Top of EXERCISE INPUTS

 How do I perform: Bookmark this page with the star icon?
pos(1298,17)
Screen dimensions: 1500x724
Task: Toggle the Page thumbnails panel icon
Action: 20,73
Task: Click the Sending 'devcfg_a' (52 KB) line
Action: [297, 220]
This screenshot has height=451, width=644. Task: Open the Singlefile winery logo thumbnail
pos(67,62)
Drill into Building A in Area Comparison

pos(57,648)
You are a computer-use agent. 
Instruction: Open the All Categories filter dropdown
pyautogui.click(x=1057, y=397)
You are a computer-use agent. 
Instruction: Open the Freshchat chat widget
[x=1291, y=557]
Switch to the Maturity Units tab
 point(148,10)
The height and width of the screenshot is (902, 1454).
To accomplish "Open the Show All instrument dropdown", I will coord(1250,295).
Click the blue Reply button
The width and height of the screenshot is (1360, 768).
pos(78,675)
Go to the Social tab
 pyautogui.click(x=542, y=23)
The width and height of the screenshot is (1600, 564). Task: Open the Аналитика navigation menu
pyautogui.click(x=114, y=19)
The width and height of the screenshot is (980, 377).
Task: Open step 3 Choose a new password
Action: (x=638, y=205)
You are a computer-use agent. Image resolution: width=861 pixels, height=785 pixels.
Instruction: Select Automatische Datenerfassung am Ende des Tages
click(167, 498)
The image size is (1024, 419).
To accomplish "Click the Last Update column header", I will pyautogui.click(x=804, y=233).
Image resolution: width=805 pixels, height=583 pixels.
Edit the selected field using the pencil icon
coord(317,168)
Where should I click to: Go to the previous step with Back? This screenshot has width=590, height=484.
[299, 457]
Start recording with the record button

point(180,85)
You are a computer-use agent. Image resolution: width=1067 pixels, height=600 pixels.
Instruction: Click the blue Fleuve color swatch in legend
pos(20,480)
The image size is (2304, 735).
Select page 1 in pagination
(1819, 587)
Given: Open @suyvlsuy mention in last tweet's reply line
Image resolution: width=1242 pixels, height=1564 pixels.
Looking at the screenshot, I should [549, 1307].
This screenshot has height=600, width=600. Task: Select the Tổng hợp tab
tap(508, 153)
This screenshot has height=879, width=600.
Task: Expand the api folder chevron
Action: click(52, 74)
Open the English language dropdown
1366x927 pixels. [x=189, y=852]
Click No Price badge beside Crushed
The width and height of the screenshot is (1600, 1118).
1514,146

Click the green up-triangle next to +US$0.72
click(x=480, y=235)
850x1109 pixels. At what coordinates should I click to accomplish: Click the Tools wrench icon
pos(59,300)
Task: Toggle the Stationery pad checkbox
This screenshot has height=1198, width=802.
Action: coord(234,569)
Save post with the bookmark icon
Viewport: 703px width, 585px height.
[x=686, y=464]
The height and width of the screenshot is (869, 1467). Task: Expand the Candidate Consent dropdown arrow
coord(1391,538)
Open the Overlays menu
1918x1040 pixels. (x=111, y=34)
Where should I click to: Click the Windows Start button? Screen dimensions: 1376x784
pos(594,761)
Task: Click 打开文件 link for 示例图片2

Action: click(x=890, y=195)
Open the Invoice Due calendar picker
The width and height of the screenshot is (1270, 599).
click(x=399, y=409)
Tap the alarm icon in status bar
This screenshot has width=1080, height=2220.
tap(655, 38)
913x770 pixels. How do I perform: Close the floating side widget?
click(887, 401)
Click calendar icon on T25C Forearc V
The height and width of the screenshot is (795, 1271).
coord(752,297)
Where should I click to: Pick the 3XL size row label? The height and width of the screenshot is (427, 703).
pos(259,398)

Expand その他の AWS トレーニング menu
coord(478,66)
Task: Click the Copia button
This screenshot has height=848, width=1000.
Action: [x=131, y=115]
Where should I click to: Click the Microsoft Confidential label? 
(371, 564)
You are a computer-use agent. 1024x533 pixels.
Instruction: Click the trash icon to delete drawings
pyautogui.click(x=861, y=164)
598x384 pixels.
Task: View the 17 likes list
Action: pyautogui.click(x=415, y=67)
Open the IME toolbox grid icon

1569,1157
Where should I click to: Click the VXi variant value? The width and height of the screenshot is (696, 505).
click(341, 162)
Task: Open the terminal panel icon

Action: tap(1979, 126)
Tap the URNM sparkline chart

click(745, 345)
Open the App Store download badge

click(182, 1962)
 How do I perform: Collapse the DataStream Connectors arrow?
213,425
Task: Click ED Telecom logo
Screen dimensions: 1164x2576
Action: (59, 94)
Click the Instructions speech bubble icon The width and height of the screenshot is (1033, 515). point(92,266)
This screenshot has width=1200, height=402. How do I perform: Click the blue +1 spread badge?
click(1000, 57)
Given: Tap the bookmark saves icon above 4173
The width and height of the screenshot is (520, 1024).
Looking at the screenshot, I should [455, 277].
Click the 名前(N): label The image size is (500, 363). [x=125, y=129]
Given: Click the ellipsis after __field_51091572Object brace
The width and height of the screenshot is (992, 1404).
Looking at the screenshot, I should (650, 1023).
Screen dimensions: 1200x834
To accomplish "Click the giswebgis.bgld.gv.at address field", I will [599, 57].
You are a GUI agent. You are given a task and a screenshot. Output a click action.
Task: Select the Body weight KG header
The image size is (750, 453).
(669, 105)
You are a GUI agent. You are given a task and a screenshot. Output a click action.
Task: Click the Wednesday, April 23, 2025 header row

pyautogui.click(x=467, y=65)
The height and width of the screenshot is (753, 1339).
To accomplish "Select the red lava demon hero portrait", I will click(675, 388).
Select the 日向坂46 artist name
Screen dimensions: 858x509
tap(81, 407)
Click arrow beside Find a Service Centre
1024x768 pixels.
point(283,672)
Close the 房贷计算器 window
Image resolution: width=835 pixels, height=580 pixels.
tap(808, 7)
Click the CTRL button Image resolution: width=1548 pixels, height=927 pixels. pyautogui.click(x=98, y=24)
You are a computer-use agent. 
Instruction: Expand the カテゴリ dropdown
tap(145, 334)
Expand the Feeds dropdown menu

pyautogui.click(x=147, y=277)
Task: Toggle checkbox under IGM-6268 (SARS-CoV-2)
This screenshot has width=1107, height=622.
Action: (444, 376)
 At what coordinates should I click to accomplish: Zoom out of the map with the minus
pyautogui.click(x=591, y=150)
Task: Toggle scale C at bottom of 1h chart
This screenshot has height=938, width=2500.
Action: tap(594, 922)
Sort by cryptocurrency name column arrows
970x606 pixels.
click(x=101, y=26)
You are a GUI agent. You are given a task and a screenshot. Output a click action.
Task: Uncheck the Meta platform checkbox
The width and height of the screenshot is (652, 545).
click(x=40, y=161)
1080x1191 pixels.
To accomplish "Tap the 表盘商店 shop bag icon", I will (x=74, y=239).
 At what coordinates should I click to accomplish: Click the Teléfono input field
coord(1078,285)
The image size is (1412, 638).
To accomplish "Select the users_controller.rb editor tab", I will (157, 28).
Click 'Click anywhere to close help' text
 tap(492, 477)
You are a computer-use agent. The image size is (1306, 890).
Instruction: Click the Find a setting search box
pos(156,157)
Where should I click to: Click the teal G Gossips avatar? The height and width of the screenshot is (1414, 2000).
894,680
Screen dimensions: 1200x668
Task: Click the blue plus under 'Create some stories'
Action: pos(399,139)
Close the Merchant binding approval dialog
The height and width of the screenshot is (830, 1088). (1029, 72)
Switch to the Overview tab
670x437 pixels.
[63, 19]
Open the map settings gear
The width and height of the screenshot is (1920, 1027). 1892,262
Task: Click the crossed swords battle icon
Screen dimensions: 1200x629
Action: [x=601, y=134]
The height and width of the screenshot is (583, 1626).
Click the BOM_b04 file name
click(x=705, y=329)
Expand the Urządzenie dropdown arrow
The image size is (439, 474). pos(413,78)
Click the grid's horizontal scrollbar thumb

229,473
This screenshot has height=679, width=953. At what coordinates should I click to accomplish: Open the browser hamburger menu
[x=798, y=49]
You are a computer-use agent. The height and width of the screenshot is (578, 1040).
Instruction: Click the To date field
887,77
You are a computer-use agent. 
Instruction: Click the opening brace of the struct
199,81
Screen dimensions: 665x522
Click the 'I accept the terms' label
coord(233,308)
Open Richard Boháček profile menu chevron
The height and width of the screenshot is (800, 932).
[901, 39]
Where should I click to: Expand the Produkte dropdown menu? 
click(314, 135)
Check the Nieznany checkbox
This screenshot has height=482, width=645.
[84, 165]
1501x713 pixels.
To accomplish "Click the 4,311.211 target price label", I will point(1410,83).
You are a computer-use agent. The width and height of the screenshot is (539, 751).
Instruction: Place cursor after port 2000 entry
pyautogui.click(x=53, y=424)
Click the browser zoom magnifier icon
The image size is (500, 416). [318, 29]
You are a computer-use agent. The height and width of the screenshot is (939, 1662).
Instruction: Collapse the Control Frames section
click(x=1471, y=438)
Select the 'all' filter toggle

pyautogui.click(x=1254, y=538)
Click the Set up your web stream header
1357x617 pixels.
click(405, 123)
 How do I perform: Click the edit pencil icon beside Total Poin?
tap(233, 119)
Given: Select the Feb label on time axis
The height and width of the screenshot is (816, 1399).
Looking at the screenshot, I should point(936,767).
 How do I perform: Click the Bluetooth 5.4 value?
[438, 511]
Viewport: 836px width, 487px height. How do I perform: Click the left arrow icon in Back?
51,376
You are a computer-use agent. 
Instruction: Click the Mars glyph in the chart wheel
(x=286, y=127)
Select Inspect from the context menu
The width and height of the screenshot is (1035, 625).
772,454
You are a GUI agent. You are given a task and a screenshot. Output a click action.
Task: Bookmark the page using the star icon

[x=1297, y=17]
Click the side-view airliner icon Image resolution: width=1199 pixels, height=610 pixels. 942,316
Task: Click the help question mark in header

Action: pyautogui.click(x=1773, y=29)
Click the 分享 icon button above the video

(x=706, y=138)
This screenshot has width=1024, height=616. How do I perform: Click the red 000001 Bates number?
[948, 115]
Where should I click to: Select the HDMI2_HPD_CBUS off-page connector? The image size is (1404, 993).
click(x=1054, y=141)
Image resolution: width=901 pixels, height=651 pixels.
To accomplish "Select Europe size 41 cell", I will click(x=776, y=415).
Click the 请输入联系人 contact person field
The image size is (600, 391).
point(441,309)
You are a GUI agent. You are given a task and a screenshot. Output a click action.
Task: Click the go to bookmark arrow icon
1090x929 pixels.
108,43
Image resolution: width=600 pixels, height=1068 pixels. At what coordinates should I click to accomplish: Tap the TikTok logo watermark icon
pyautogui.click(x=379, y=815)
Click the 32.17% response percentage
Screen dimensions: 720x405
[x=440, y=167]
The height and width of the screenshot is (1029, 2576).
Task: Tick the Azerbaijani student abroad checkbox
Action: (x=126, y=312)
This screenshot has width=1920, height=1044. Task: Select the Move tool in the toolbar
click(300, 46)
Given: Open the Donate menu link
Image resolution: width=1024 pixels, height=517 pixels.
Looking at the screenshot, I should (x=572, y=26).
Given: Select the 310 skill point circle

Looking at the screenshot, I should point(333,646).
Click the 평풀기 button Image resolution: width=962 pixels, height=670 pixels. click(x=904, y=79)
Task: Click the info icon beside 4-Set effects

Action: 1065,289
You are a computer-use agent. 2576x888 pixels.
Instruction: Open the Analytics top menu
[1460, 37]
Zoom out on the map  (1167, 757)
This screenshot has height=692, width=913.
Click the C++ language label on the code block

Bottom of EXERCISE INPUTS

* **YOUR GOAL**: Retype, in the same exact form, the lines of the material above from the line holding "Expand the Urządzenie dropdown arrow" through the line holding "Screen dimensions: 665x522".

* **RESPONSE BELOW**:
Expand the Urządzenie dropdown arrow
The image size is (439, 474). pos(413,78)
Click the grid's horizontal scrollbar thumb

229,473
This screenshot has height=679, width=953. At what coordinates should I click to accomplish: Open the browser hamburger menu
[x=798, y=49]
You are a computer-use agent. The height and width of the screenshot is (578, 1040).
Instruction: Click the To date field
887,77
You are a computer-use agent. 
Instruction: Click the opening brace of the struct
199,81
Screen dimensions: 665x522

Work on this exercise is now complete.